Recorded data
***

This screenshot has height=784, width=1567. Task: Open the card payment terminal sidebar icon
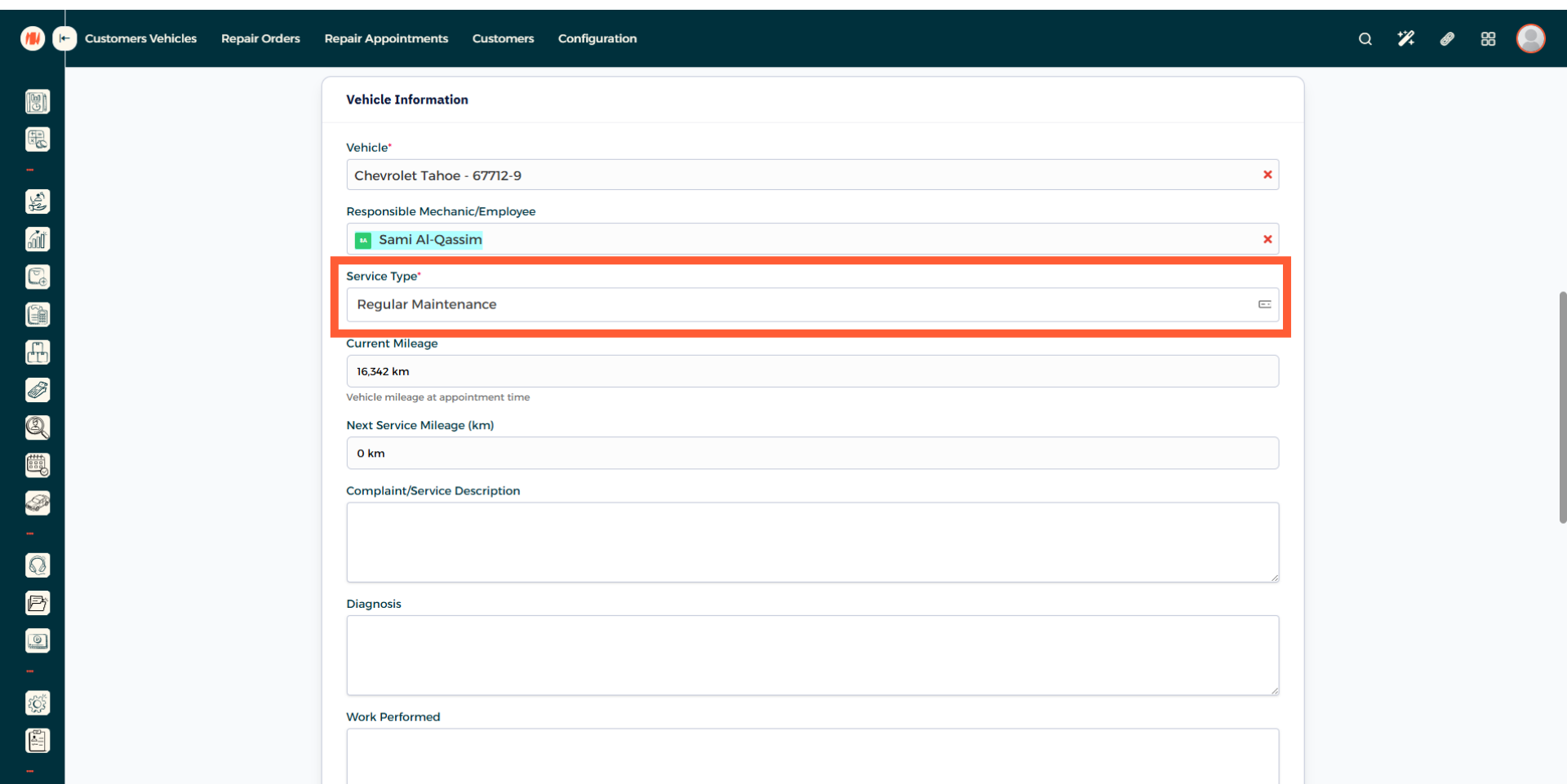click(x=38, y=390)
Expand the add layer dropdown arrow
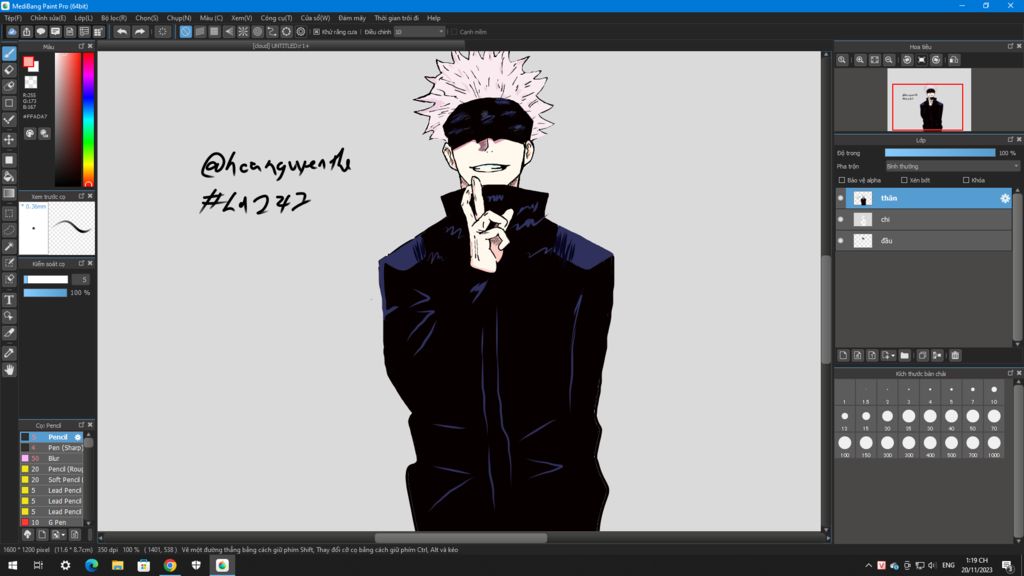 (x=893, y=355)
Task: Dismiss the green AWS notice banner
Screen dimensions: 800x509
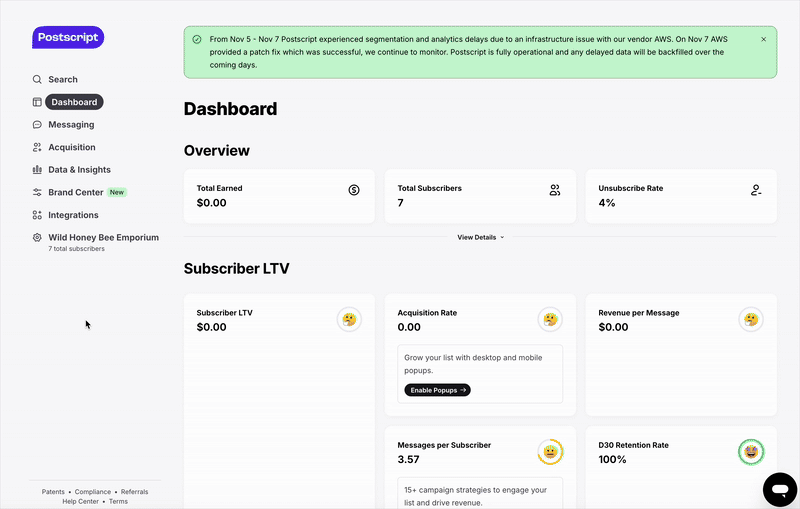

***

- Exercise directions
All entries above are to be reproduced exactly, with no pictures.

- Task result
This screenshot has height=784, width=1567. Task: Open the card payment terminal sidebar icon
click(x=38, y=390)
Expand the add layer dropdown arrow
 (x=893, y=355)
Task: Dismiss the green AWS notice banner
Screen dimensions: 800x509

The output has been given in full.